MILANO – Indicazioni sul corretto utilizzo delle tecnologie digitali per i neogenitori. Le forniranno in Lombardia i pediatri di famiglia grazie al progetto “custodi digitali” proposto dal Simpef (Sindacato medici pediatri di famiglia) all’assessorato al Welfare della Regione, che lo ha accolto. Fra i compiti professionali dei pediatri è stato così contrattualizzato questo strumento di “governo clinico” per il potenziamento dell’assistenza territoriale fin dal giorno di nascita dei figli.
«L’iniziativa – spiega il segretario nazionale Simpef Rinaldo Missaglia – si prefigge di costituire un valido contrasto al mal utilizzo dei supporti digitali che sta assumendo le caratteristiche di una vera e propria “epidemia”. Più di 500 pediatri lombardi nostri associati sono stati supportati per la formazione delle necessarie competenze applicative, affidandosi alla collaborazione con l’associazione Mec (Media educazione comunità). A regime sarà raggiunta la quasi totalità delle famiglie di circa 1.200.000 assistiti lombardi in età evolutiva».

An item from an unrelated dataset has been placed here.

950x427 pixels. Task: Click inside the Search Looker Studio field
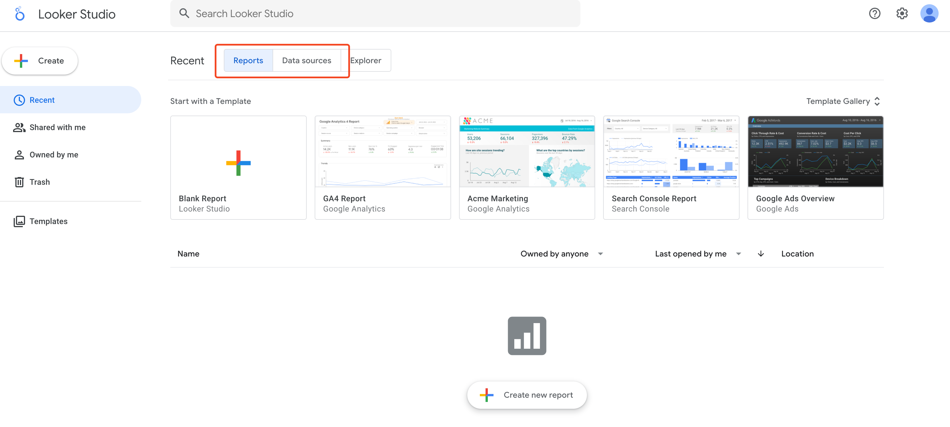369,13
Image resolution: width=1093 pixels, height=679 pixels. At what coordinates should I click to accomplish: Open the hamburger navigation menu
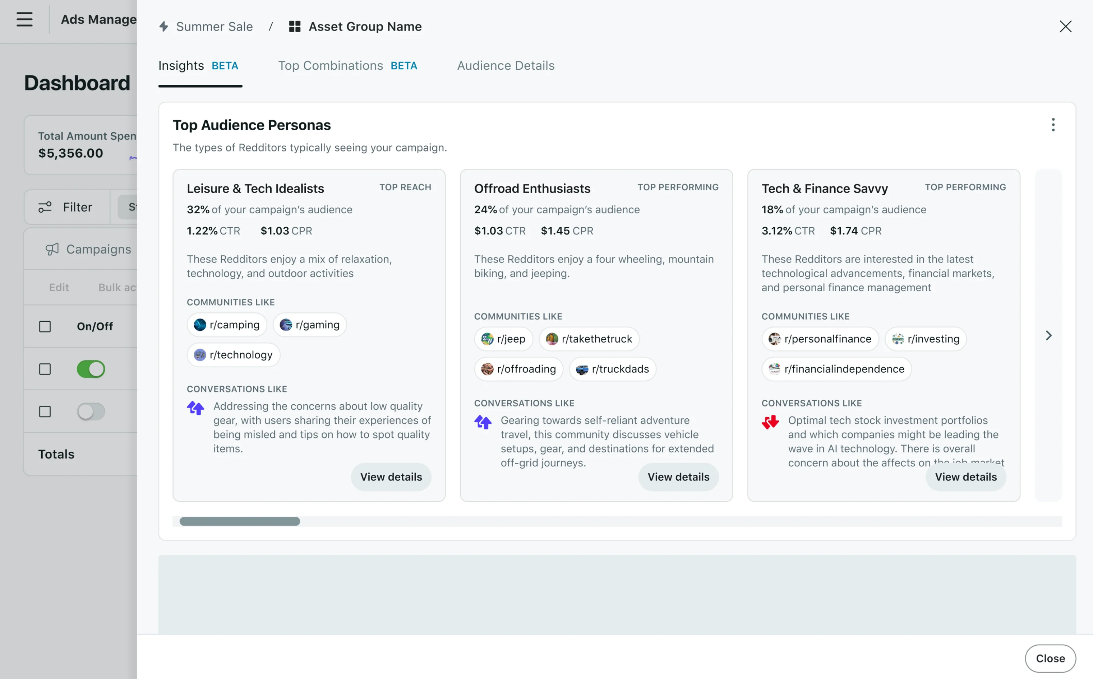pos(24,19)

Progetto di educazione all’uso corretto delle tecnologie
Come ribadisce la responsabile scientifica della formazione di Simpef Monica de’ Angelis, il progetto realizzato in collaborazione con associazione Mec, Università Milano Bicocca e Sicupp-Società italiana cure primarie pediatriche, a seguito della avvenuta formazione e relativa certificazione, fornisce ai pediatri alcuni materiali quali le schede di educazione digitale per genitori divise per fasce di età, che il pediatra può utilizzare in studio durante i bilanci di salute, una guida per i pediatri di famiglia, una guida per genitori e altri strumenti che diventano materiale di approfondimento e di lavoro per il pediatra di famiglia.
L’obiettivo generale è rendere i genitori più consapevoli dei propri comportamenti e delle proprie abitudini relativamente all’utilizzo dei dispositivi digitali, al fine di far loro comprendere come gestirli all’interno del loro habitat (tempi, modalità, regole) affinché diventino alleati della crescita e dello sviluppo dei propri figli e non un elemento di ostacolo, o peggio ancora di danno alla salute.
Stop ai danni sul neurosviluppo
«È fondamentale – sostiene il coordinatore del progetto custodi digitali Marco Grollo – che l’educazione digitale inizi fin dai primi giorni di vita e si integri con l’educazione emotiva e relazionale. La letteratura scientifica ha evidenziato in modo sempre più chiaro negli ultimi anni che l’esposizione precoce agli schermi, soprattutto nella fascia 0/6 anni, ha molti effetti sulla salute e sul benessere dei bambini: provoca interruzioni nella relazione mamma-bambino, effetti sullo sviluppo neuro-cognitivo, ritardi nell’acquisizione del linguaggio, oltre a molti altri».
In particolare, i primi mille giorni di vita sono importantissimi nello sviluppo ma sono in aumento le percentuali di madri che allattano con lo sguardo rivolto al proprio smartphone anziché al proprio bambino, o che nel periodo dello svezzamento usano gli schermi come diversivo per far mangiare i loro piccoli o per intrattenerli perfino quando sono all’aperto. È quindi necessaria, aggiunge Grollo, «una inversione di rotta e una azione educativa e culturale comune volta al benessere dei bambini, ma anche delle famiglie». Regione Lombardia è la prima in Italia ad aver inserito “custodi digitali” fra i progetti di “governo clinico” dei pediatri di famiglia. La partecipazione, supportata dal Sindacato medici pediatri di famiglia, è stata tanto ampia da far prevedere l’interessamento dell’intera popolazione infantile censita nelle liste di assistenza pediatrica.